* TASK REQUIREMENTS
1. From the passage on bigotry, echo word for word the part that opens with the words containing "I took a long" and closes with "stuck with me.".
2. Duplicate the records without any change, from their first line through the line containing "The height and", and nothing more.

* EXCERPTED PASSAGE
*** Block opens ***
Bigotry isn’t born. It’s something happens over and over, a wall of identity created by defining ourselves against what we aren’t, and making that Other inferior so we can feel stronger. It happens every single time we parrot a stereotype we know only by rote. At a summer street fair, a large-scale brawl broke out and we fled. My stepfather caught up with us a minute later, breathless. “I found some cops and told them there was a big fight, and they didn’t move,” he explained, catching his breath. Then he grinned. “So I said a bunch of spics and spades were mixing it up. That got their attention.” This is how we teach, and this is how we learn. It’s not the big stuff, it’s the small moments over each day, week, month, building stones for a life.

I took a long road trip with my father in 1972, Wisconsin to Maine and back to California. One of our passengers was a young Mi’kmaq woman heading home from working with the American Indian Movement on the West Coast with a profound dislike of white people. If I wasn’t directly responsible for oppression of Native Americans, then my pioneer ancestors were. True enough: My family had owned a large wheat farm in eastern Washington State, land granted cheap in return for settlement. What could I do about it, generations later? Not succumb to simplistic stereotypes about Native Americans. Not tout oppression as heroism. I would never have called this young woman a friend, there was too much antipathy on her side, but regardless, what she said stuck with me.

Demonstrators march down Constitution Avenue during the March on Washington on Aug. 28, 1963.

Demonstrators march down Constitution Avenue during the March on Washington on Aug. 28, 1963.

The Sixties and early Seventies were a time of radical upheaval. Anger at the status quo outweighed the benefits of keeping calm and carrying on. It was a time when no one could pretend blithe ignorance of the fact that some folks had it better than others—and it was when a lot of those who had it better were afraid of losing what they had. Sound familiar? Well, it’s that time of the societal clock again. In the 1980s, my two best friends and saviors were a Latina woman and her black boyfriend. Even though in we lived in the progressive city of San Francisco, we still got looks everywhere we went. My girl friend forgot her driver’s license when we went to the pre-ATM bank; one of the clerks ID’d her as “that chick who walks around with the white chick and the black guy” and approved cash withdrawal. That’s how unusual our little grouping was. On more than one occasion, her boyfriend was late in meeting us because he’d been stopped by police checking whether he’d stolen his own sportscar. Cops stopped us when we were walking and asked us (the women) whether “we were okay” with a glance at our friend. Yes, we were okay. These days, there is no plausible excuse for pretending ignorance for the inequality and inequities of treatment. The only question is, what are you going to do about it?
*** Block closes ***
* MATERIAL FOR THIS TASK
*** Block opens ***
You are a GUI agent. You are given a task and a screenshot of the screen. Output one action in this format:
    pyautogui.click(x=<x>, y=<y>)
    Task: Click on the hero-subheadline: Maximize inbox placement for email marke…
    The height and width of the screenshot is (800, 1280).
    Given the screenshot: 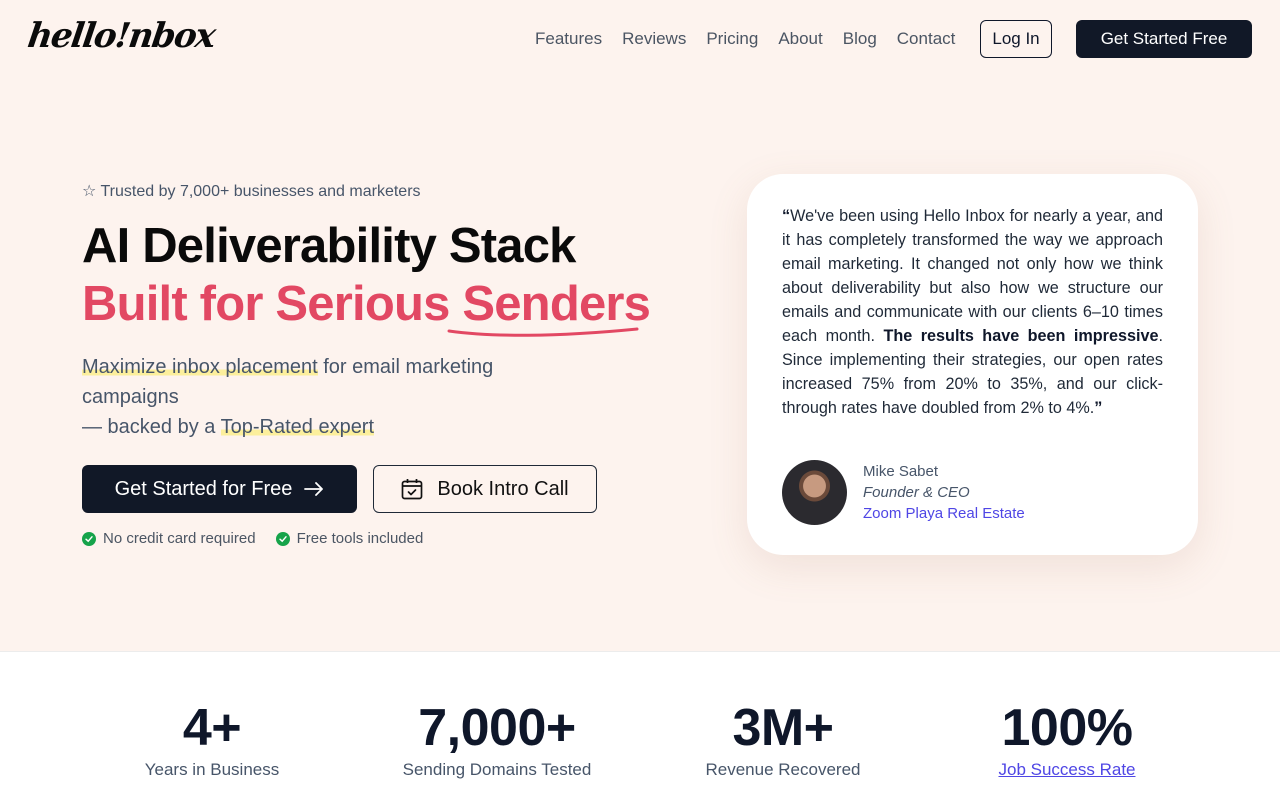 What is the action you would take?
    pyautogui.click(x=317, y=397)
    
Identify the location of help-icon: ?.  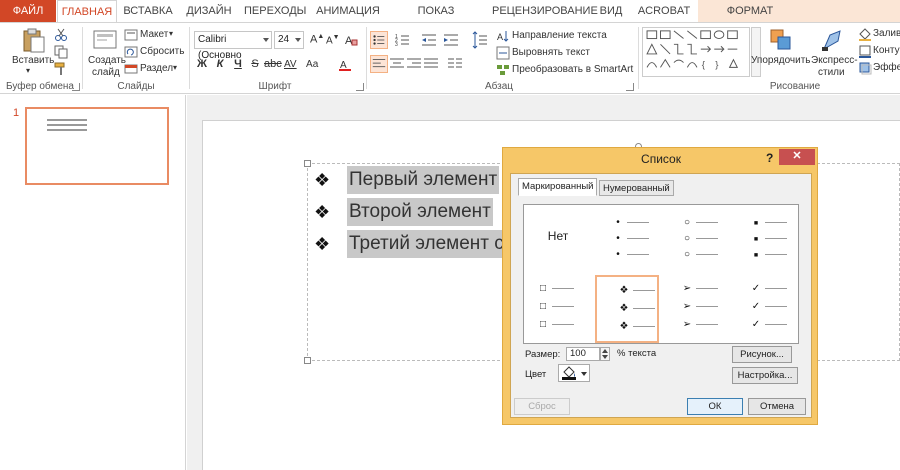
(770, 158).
*** Block closes ***
* OUTPUTS IN ORDER
1.
I took a long road trip with my father in 1972, Wisconsin to Maine and back to California. One of our passengers was a young Mi’kmaq woman heading home from working with the American Indian Movement on the West Coast with a profound dislike of white people. If I wasn’t directly responsible for oppression of Native Americans, then my pioneer ancestors were. True enough: My family had owned a large wheat farm in eastern Washington State, land granted cheap in return for settlement. What could I do about it, generations later? Not succumb to simplistic stereotypes about Native Americans. Not tout oppression as heroism. I would never have called this young woman a friend, there was too much antipathy on her side, but regardless, what she said stuck with me.

2.
You are a GUI agent. You are given a task and a screenshot of the screen. Output one action in this format:
    pyautogui.click(x=<x>, y=<y>)
    Task: Click on the hero-subheadline: Maximize inbox placement for email marke…
    The height and width of the screenshot is (800, 1280).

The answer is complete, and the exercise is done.